(MATERIAL SHOWN begins)
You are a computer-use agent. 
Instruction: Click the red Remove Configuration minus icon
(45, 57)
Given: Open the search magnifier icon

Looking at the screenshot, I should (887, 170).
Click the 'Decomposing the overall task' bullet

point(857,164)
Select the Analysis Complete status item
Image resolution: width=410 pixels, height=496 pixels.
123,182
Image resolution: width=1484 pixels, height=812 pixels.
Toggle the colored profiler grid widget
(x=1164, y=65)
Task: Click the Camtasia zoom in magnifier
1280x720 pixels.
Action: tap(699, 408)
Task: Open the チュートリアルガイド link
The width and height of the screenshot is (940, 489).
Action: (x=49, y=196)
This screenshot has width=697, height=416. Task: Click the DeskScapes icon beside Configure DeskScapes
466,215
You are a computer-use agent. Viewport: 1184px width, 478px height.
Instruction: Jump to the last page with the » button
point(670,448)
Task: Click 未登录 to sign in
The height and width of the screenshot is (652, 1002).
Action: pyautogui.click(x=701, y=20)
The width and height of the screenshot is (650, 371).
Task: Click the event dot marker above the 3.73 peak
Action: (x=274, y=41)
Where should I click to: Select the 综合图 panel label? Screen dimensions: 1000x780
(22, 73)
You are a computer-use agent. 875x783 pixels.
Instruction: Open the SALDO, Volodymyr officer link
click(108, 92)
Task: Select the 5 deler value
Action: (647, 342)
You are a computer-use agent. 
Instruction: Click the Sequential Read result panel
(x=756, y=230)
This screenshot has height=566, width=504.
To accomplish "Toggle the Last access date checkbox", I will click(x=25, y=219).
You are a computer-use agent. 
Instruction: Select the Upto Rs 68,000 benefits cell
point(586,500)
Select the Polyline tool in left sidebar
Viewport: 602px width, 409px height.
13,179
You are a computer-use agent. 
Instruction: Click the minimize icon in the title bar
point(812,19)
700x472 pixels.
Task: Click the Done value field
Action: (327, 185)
(MATERIAL SHOWN ends)
▶ [ASSIGNMENT] Take the line with "Where should I" and all lines after it through the end of the records, and write them out exactly; include nothing else.

▶ [REPLY TO THE EXERCISE]
Where should I click to: Select the 综合图 panel label? Screen dimensions: 1000x780
(22, 73)
You are a computer-use agent. 875x783 pixels.
Instruction: Open the SALDO, Volodymyr officer link
click(108, 92)
Task: Select the 5 deler value
Action: (647, 342)
You are a computer-use agent. 
Instruction: Click the Sequential Read result panel
(x=756, y=230)
This screenshot has height=566, width=504.
To accomplish "Toggle the Last access date checkbox", I will click(x=25, y=219).
You are a computer-use agent. 
Instruction: Select the Upto Rs 68,000 benefits cell
point(586,500)
Select the Polyline tool in left sidebar
Viewport: 602px width, 409px height.
13,179
You are a computer-use agent. 
Instruction: Click the minimize icon in the title bar
point(812,19)
700x472 pixels.
Task: Click the Done value field
Action: (327, 185)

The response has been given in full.